Print the passage on the Marinduque Provincial Board word for word, starting with "The districts used" and going on through "the second district.".

─── Source extract ───

The Marinduque Provincial Board is the Sangguniang Panlalawigan (provincial legislature) of the Philippine province of Marinduque.

The members are elected via plurality-at-large voting: the province is divided into two districts, each having four seats. A voter votes up to four names, with the top four candidates per district being elected. The vice governor is the ex officio presiding officer, and only votes to break ties. The vice governor is elected via the plurality voting system province-wide.

The districts used in appropriation of members is not coextensive with the legislative district of Marinduque. Unlike congressional representation which is at-large, Marinduque is divided into two districts for representation in the Sangguniang Panlalawigan, with the western half of the province (Mogpog, Boac and Gasan) constituting the body's first district, and the eastern half (Santa Cruz, Torrijos and Buenavista) forming the second district.

─── Provided records ───

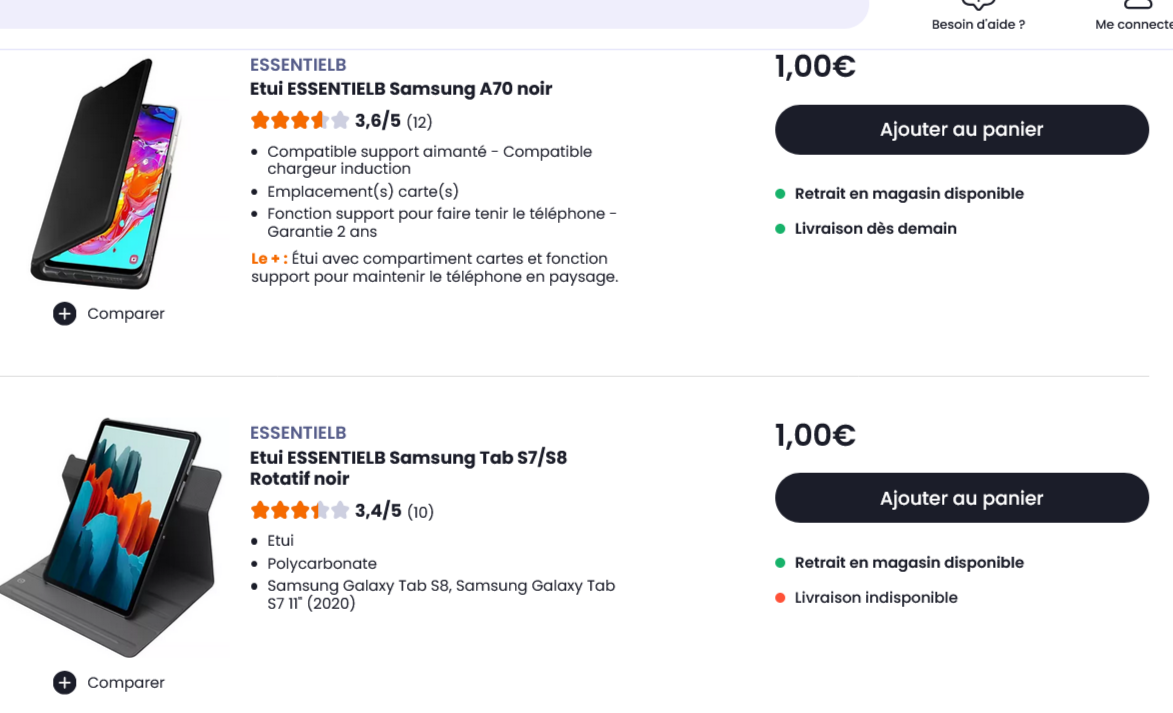Click the plus icon beside Comparer for the A70 case
The width and height of the screenshot is (1173, 713).
64,313
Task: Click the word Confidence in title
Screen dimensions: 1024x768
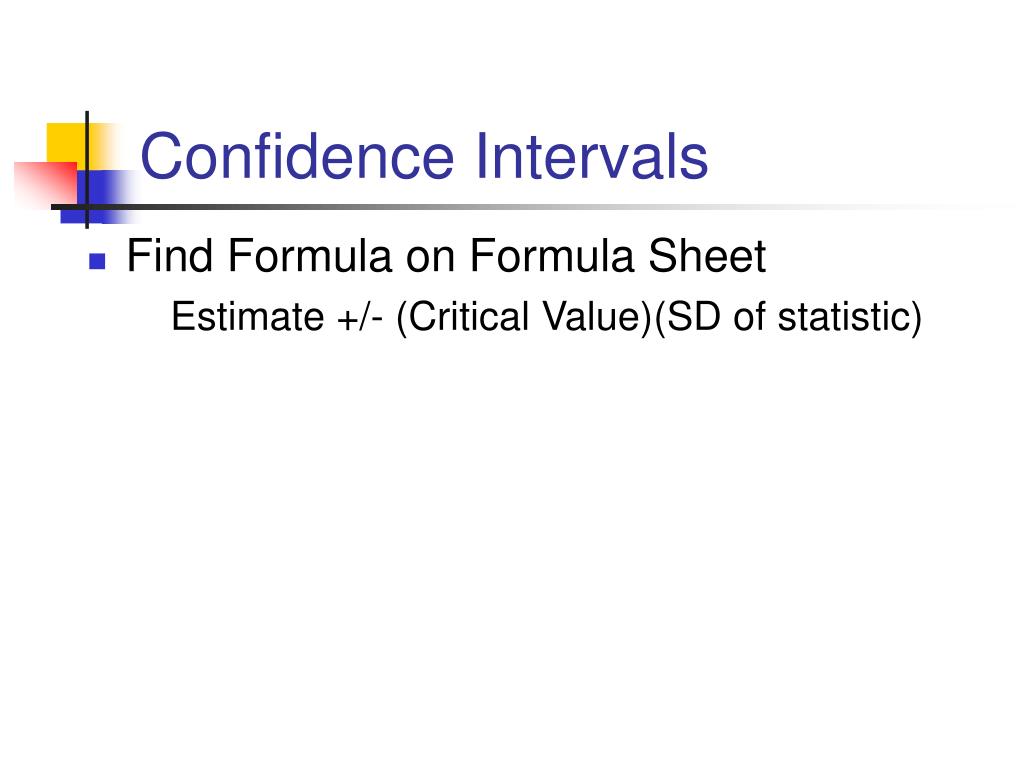Action: click(x=297, y=156)

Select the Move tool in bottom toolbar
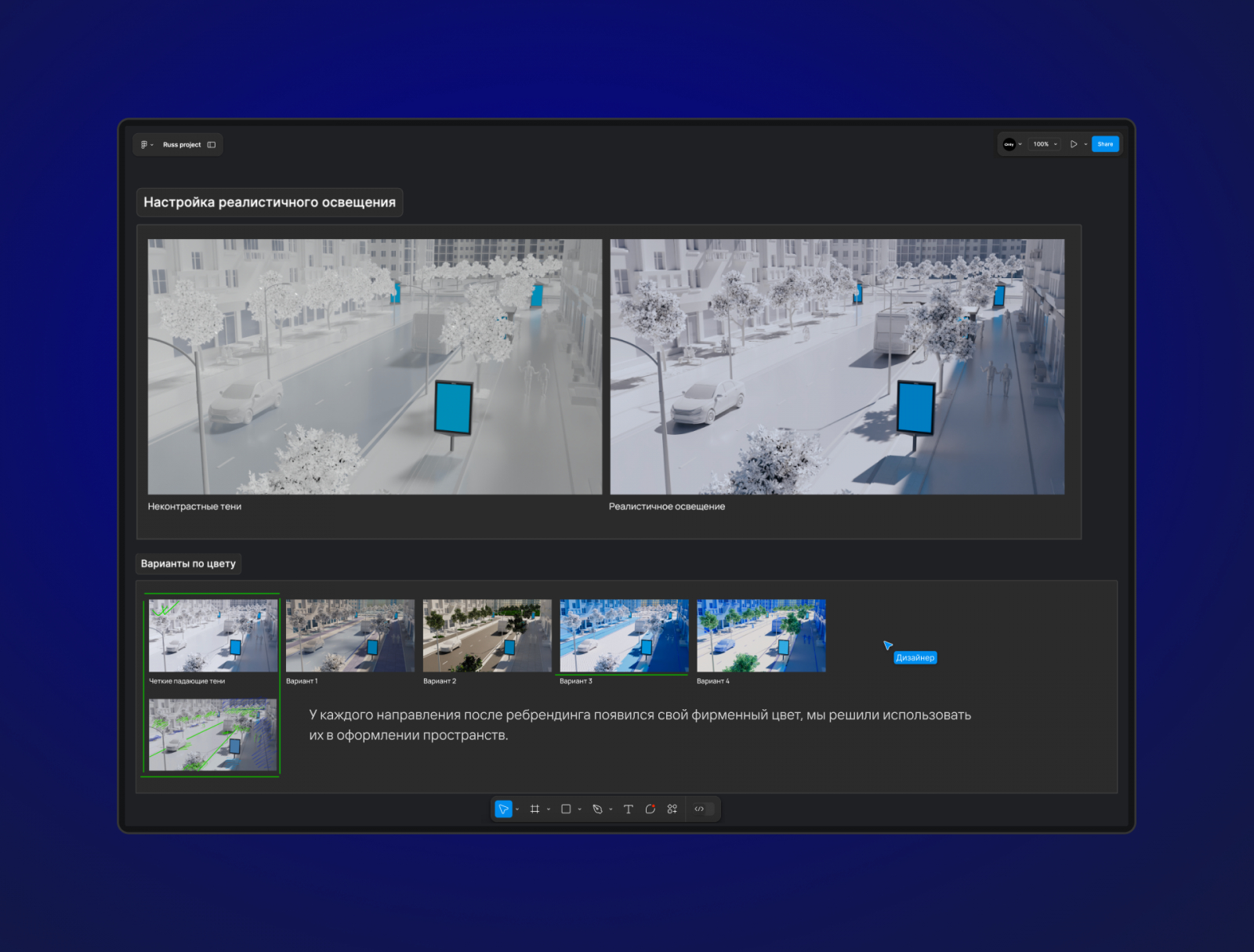503,809
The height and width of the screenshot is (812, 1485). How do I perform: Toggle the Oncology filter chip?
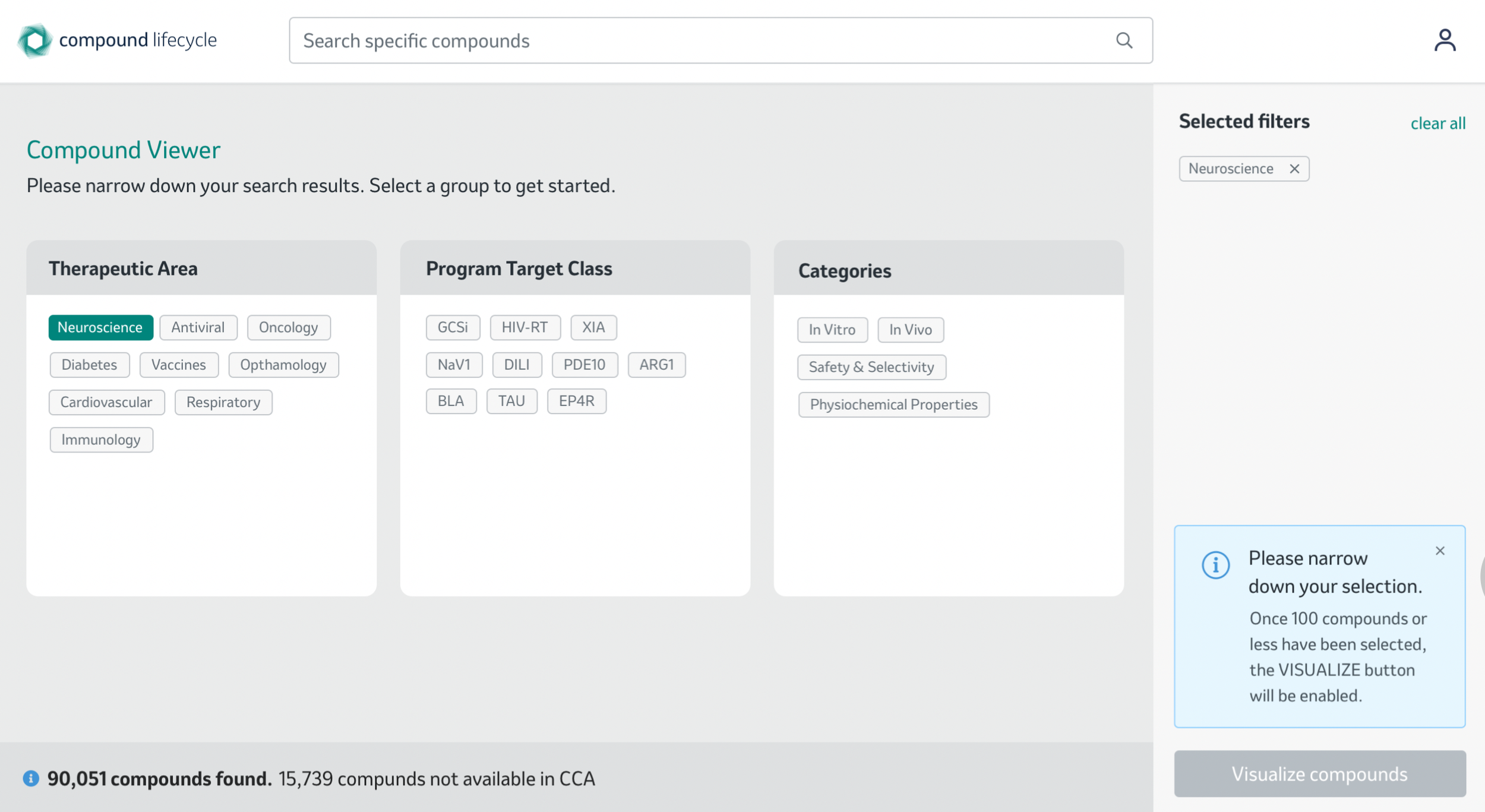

───

* **Solved exercise**
The districts used in appropriation of members is not coextensive with the legislative district of Marinduque. Unlike congressional representation which is at-large, Marinduque is divided into two districts for representation in the Sangguniang Panlalawigan, with the western half of the province (Mogpog, Boac and Gasan) constituting the body's first district, and the eastern half (Santa Cruz, Torrijos and Buenavista) forming the second district.